◆ PROBLEM DETAILS ◆
Where a picture appears, leave it out, and print the rest of the records as they are.

◆ SOURCE RECORDS ◆
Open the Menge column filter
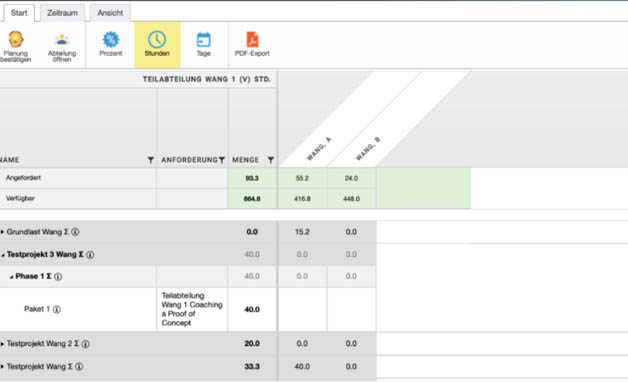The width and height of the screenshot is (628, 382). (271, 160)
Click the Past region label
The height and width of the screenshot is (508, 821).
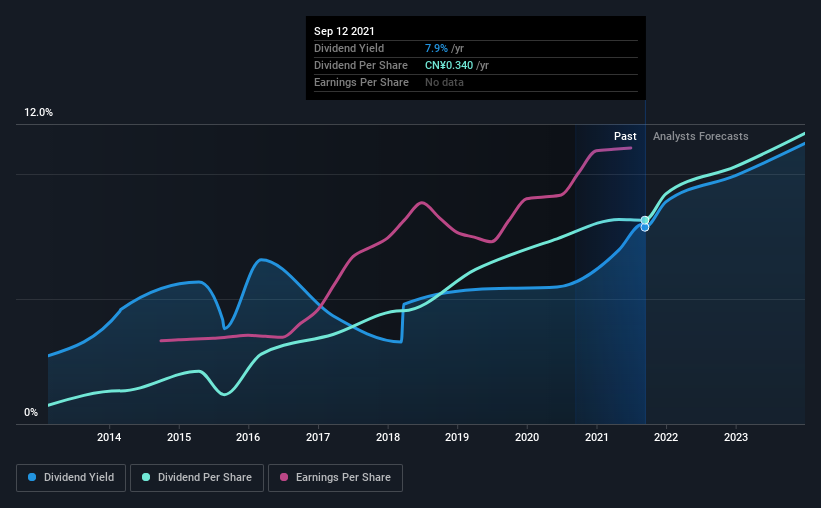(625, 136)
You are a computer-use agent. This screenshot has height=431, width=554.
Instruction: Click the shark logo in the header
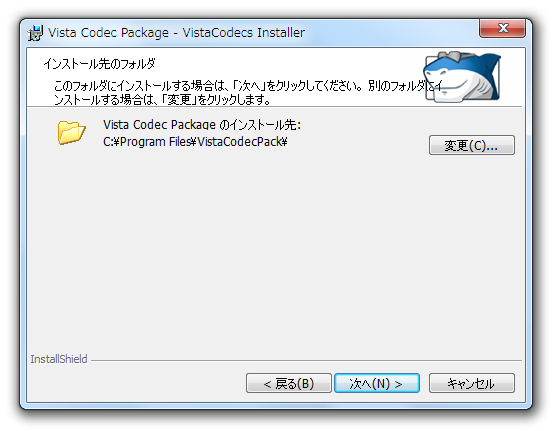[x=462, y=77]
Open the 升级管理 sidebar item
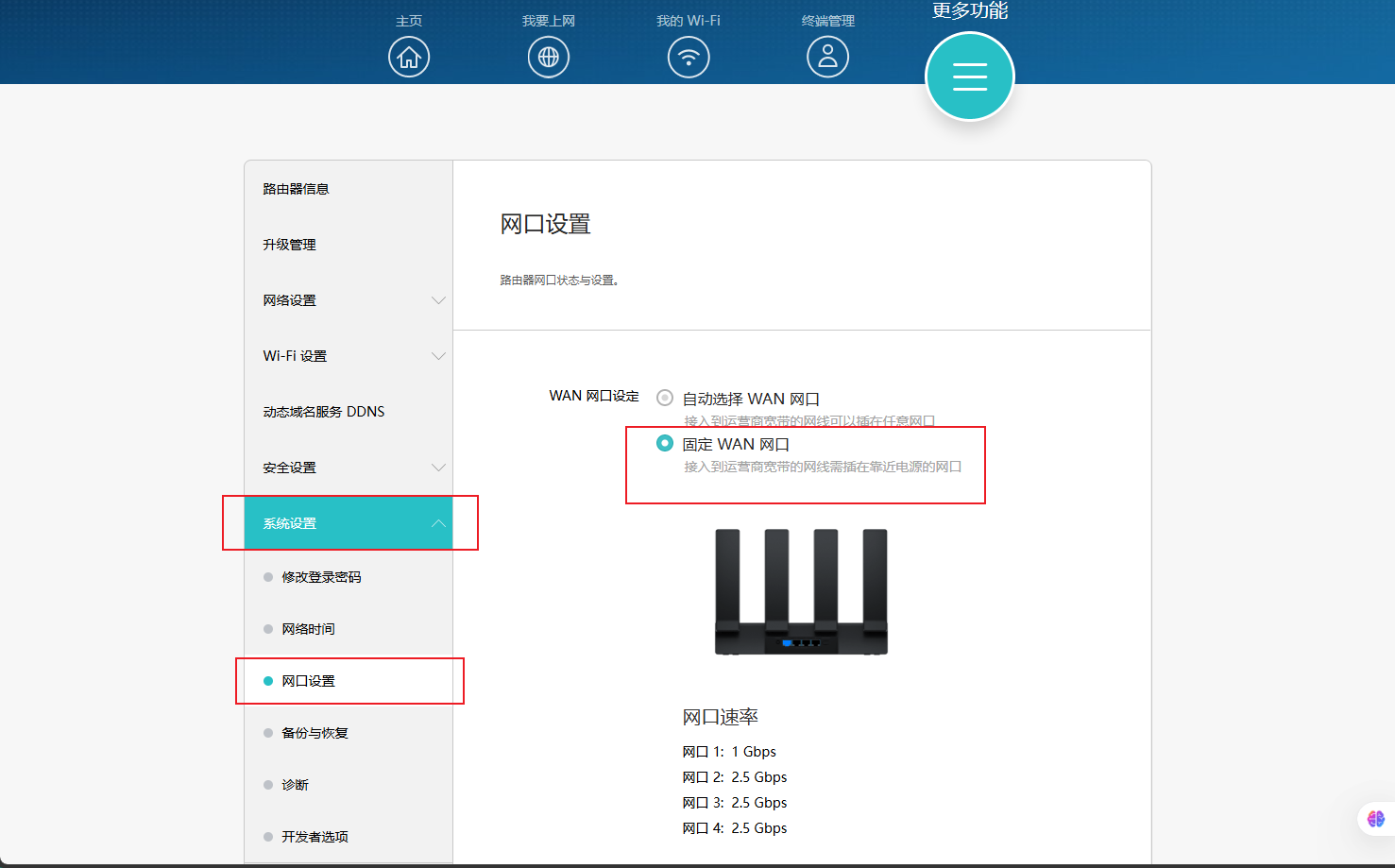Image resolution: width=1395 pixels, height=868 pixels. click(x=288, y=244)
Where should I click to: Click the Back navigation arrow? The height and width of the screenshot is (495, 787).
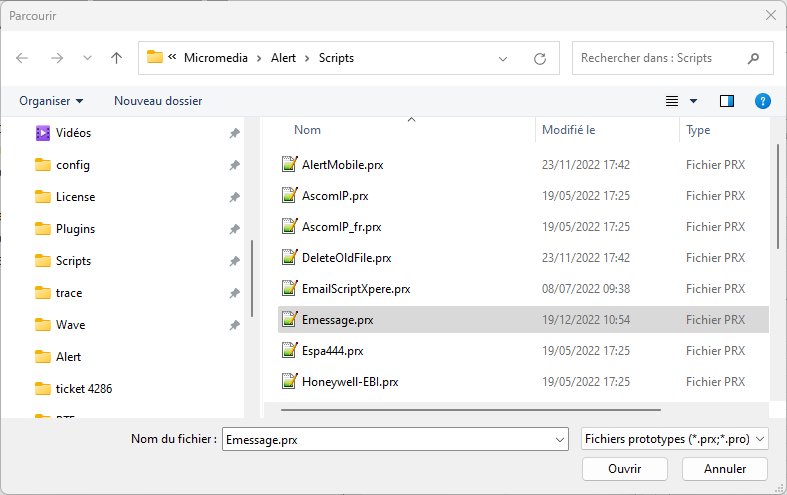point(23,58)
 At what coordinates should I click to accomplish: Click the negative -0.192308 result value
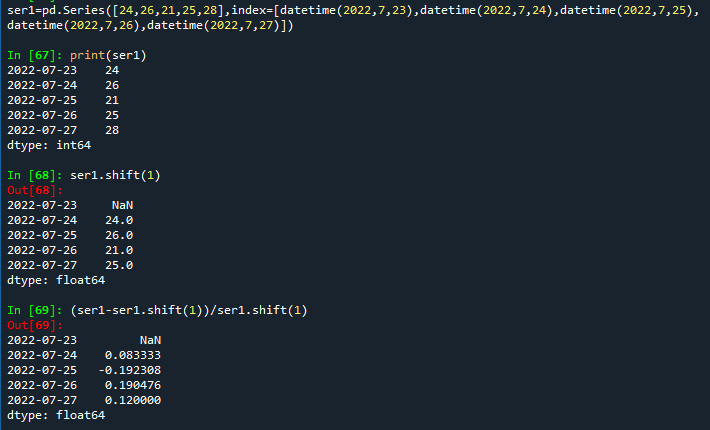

◆ RESULT OF THIS EXERCISE ◆
Open the Menge column filter
The width and height of the screenshot is (628, 382). (271, 160)
Click the Past region label
The height and width of the screenshot is (508, 821).
(625, 136)
You are a computer-use agent. This screenshot has height=431, width=554.
Instruction: Click the shark logo in the header
[x=462, y=77]
Open the 升级管理 sidebar item
Image resolution: width=1395 pixels, height=868 pixels. click(x=288, y=244)
Where should I click to: Click the Back navigation arrow? The height and width of the screenshot is (495, 787).
point(23,58)
 At what coordinates should I click to accomplish: Click the negative -0.192308 result value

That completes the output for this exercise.